▶ Document passage

--

Angered that a sheriff’s deputy would threaten to arrest a 13-year-old girl who wanted only to buy a soda, I had no one to call. Who do you call when it’s the police who are threatening you?

Since I would be arrested if I attempted to go to the store to interview hunters or gather information, there was only one thing left to do: attempt to get into the coyote dump.

The coyote dump is when the winners are determined and prizes awarded. Two points are given for each dead pregnant female coyote and one point for others. In the prior six contests, the coyote dump had been held in the middle of town and been open to the public. This year the organizers chose to hide this event on private property.

I gathered up two adult witnesses (who shall remain nameless), got in their truck, and laden with cameras drove toward the Parks ranch just a few miles outside of town. We drove past the driveway, where a man was standing, guarding the gate. On the side of a hill, a couple hundred yards away, we could see numerous vehicles. Earlier I had watched several pickup trucks enter the compound. “Guide Service” was emblazoned on the side of one of the trucks.

What to do? We could easily hike to a hillside with our high-powered camera lens and snap some photos. But this was out of the question. Too dangerous. We would be trespassing; about 200 armed hunters would have justification to shoot all three of us.

Instead, we pulled up to the gate. I got out of the truck and approached the guard.

“Hi, I’m Allan Stellar, a freelance writer here for the Chico News & Review. May I enter to attend the coyote dump?”

“No.” The gatekeeper identified himself as Buck Parks, the owner of the land and president of the Pit River Rod and Gun Club. I asked him how many coyotes had been killed. “I don’t know.” I asked if the results of the hunt would be posted. “No.”

Nothing left to do but leave. “Thanks for being peaceful,” Buck said. What did he expect?

The author with his granddaughter, Kylie, who accompanied him on his journey to Modoc County to take pictures and “provide a buffer of sweetness to hordes of angry hunters….”

photo by TINA FLYNN

Time to leave Modoc County. I couldn’t get out of there fast enough.

On Monday morning, after the hunt, my wife received a call from Capt. Rick Banko, the Department of Fish and Wildlife officer in charge of the event. Joni had been making calls all weekend trying to report the coyote hunt as a crime and wishing to talk to someone in charge. Capt. Banko was that man.

--

▶ Source data
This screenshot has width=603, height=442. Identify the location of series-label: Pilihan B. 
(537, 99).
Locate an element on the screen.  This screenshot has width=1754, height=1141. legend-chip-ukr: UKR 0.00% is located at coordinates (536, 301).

--

▶ Tasks
1. Answer these questions about the coyote hunt passage above:
(a) How many points does each dead pregnant female coyote earn?
(b) Of which club is Buck Parks the president?
(c) Who called the author's wife on the Monday morning after the hunt?
2. Go on with the account of the Modoc County coyote hunt, starting after its final sentence.

▶ Answers to each task
1.
(a) Two points.
(b) The Pit River Rod and Gun Club.
(c) Capt. Rick Banko, the Department of Fish and Wildlife officer in charge of the event.

2.
“In my opinion, coyotes are really not a problem up there,” Banko said, referring to Lassen and Modoc counties. “We get a few complaints about coyotes, but it is a sparsely populated region. Besides, the more coyotes are killed, the more they breed, so this event is not controlling the coyote population.”

What do you know? The lead game warden for the area doesn’t believe the hunt is necessary, or even helpful.

“The boundaries of the coyote drive are not well defined,” Banko continued. “I don’t know for a fact if hunters go into Nevada or Oregon. But some likely do.”

There is a macabre fascination with photos from coyote dumps. Search the Internet, and you can find gruesome photos from past years.

If the promoters of this hunt have learned anything, it is that photos of wild animals killed in an indiscriminate fashion, their corpses laid out like dominoes—these sorts of photos garner attention.

It was these disturbing photos that first got my attention. Without the photos, I doubt this hunt would have become a statewide issue.

There will be no photos from this year’s hunt. No dead coyotes hung from trees. No corpses laid out with beaming hunters next to them. No public father-and-son pics with dead coyotes propped up in the pickup beds. This year it was a private affair held away from the public eye.

Before traveling to Adin, I was contacted by The Associated Press. What did they want? Photos of dead coyotes. Dead coyote porn. Is this story that much less interesting without titillating photos of dead animals? Probably.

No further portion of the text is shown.